With pictures omitted, the line containing "The width and" and all later lines of the records below are to be restated word for word.

Material for this task below:

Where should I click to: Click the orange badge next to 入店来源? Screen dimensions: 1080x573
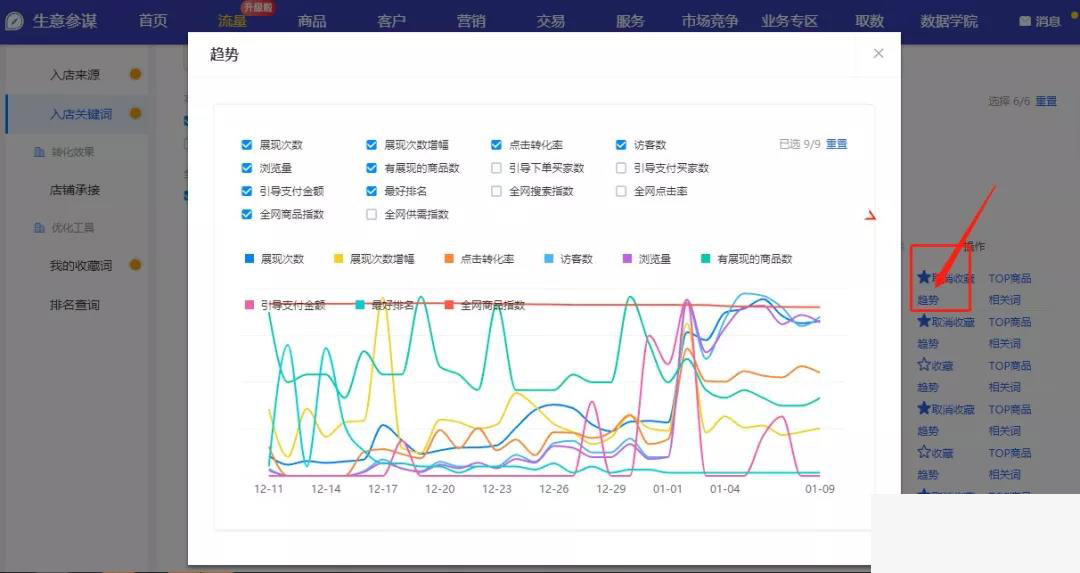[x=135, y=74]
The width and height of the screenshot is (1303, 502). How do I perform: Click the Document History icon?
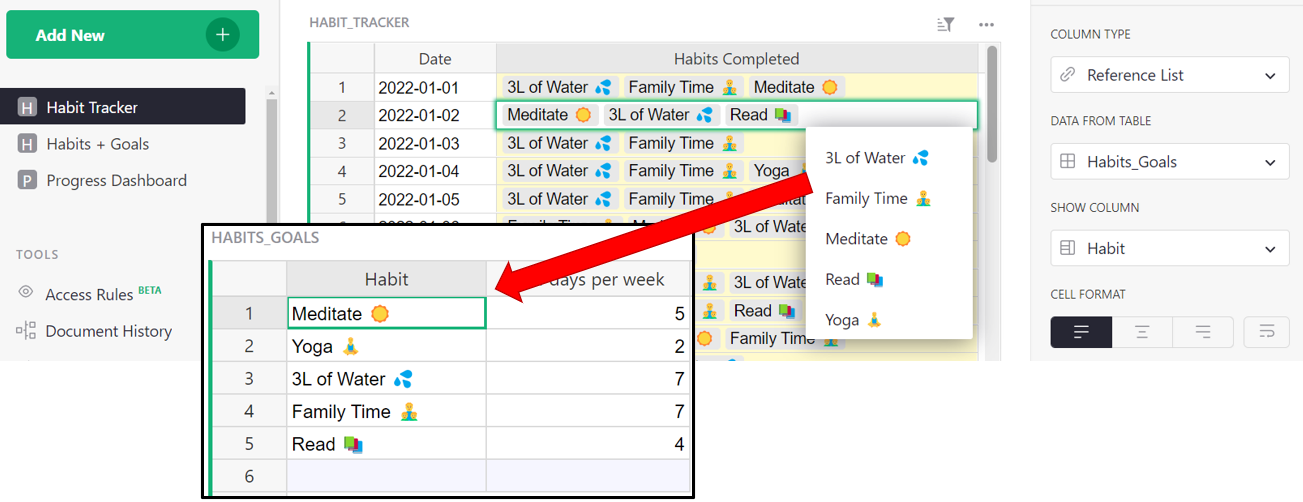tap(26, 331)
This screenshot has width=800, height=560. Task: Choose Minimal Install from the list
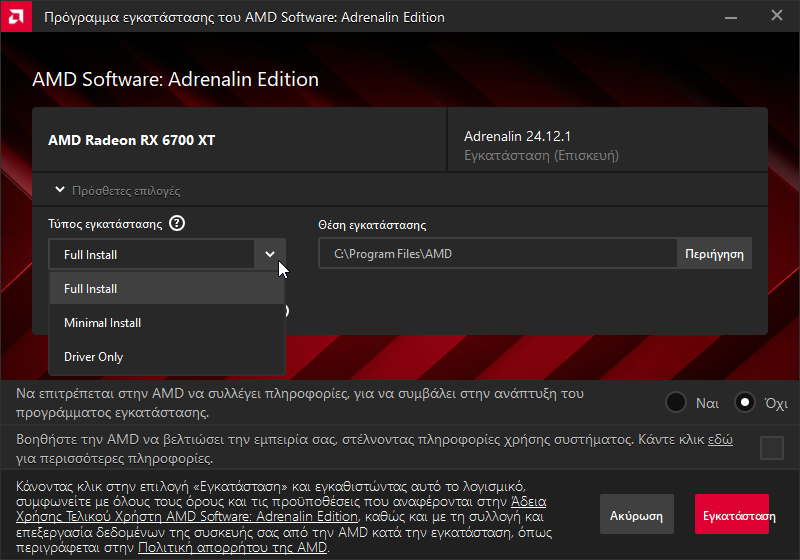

End of Material for this task.

**Task result**
The width and height of the screenshot is (1303, 502). How do I perform: Click the Document History icon?
tap(26, 331)
This screenshot has width=800, height=560. Task: Choose Minimal Install from the list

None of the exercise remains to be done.